[[ Source material, beginning ]]

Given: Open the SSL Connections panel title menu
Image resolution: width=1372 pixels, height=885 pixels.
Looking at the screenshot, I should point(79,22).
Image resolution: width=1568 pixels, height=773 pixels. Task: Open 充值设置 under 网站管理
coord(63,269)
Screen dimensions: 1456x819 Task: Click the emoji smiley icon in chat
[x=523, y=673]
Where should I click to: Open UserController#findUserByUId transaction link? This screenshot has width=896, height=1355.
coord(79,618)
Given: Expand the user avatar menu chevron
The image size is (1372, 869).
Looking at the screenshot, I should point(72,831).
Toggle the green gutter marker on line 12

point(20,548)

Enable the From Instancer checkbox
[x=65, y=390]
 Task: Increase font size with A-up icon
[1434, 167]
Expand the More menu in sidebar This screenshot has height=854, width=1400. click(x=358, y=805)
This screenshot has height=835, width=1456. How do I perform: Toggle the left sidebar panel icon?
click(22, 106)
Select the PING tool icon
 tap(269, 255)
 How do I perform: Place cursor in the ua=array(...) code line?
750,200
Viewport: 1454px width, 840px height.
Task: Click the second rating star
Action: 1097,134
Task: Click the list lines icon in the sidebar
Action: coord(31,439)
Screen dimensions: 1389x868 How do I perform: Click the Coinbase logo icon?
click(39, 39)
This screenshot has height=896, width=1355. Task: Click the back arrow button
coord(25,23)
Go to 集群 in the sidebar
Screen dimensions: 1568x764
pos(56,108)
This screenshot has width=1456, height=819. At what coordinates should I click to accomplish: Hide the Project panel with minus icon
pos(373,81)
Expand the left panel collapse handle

[[ Source material, end ]]

• **Your assignment**: Restate the data word for word.

• **Answer section**:
Given: Open the SSL Connections panel title menu
Image resolution: width=1372 pixels, height=885 pixels.
Looking at the screenshot, I should point(79,22).
Image resolution: width=1568 pixels, height=773 pixels. Task: Open 充值设置 under 网站管理
coord(63,269)
Screen dimensions: 1456x819 Task: Click the emoji smiley icon in chat
[x=523, y=673]
Where should I click to: Open UserController#findUserByUId transaction link? This screenshot has width=896, height=1355.
coord(79,618)
Given: Expand the user avatar menu chevron
The image size is (1372, 869).
Looking at the screenshot, I should point(72,831).
Toggle the green gutter marker on line 12

point(20,548)

Enable the From Instancer checkbox
[x=65, y=390]
 Task: Increase font size with A-up icon
[1434, 167]
Expand the More menu in sidebar This screenshot has height=854, width=1400. click(x=358, y=805)
This screenshot has height=835, width=1456. How do I perform: Toggle the left sidebar panel icon?
click(22, 106)
Select the PING tool icon
 tap(269, 255)
 How do I perform: Place cursor in the ua=array(...) code line?
750,200
Viewport: 1454px width, 840px height.
Task: Click the second rating star
Action: 1097,134
Task: Click the list lines icon in the sidebar
Action: coord(31,439)
Screen dimensions: 1389x868 How do I perform: Click the Coinbase logo icon?
click(39, 39)
This screenshot has height=896, width=1355. Task: Click the back arrow button
coord(25,23)
Go to 集群 in the sidebar
Screen dimensions: 1568x764
pos(56,108)
This screenshot has width=1456, height=819. At what coordinates should I click to accomplish: Hide the Project panel with minus icon
pos(373,81)
Expand the left panel collapse handle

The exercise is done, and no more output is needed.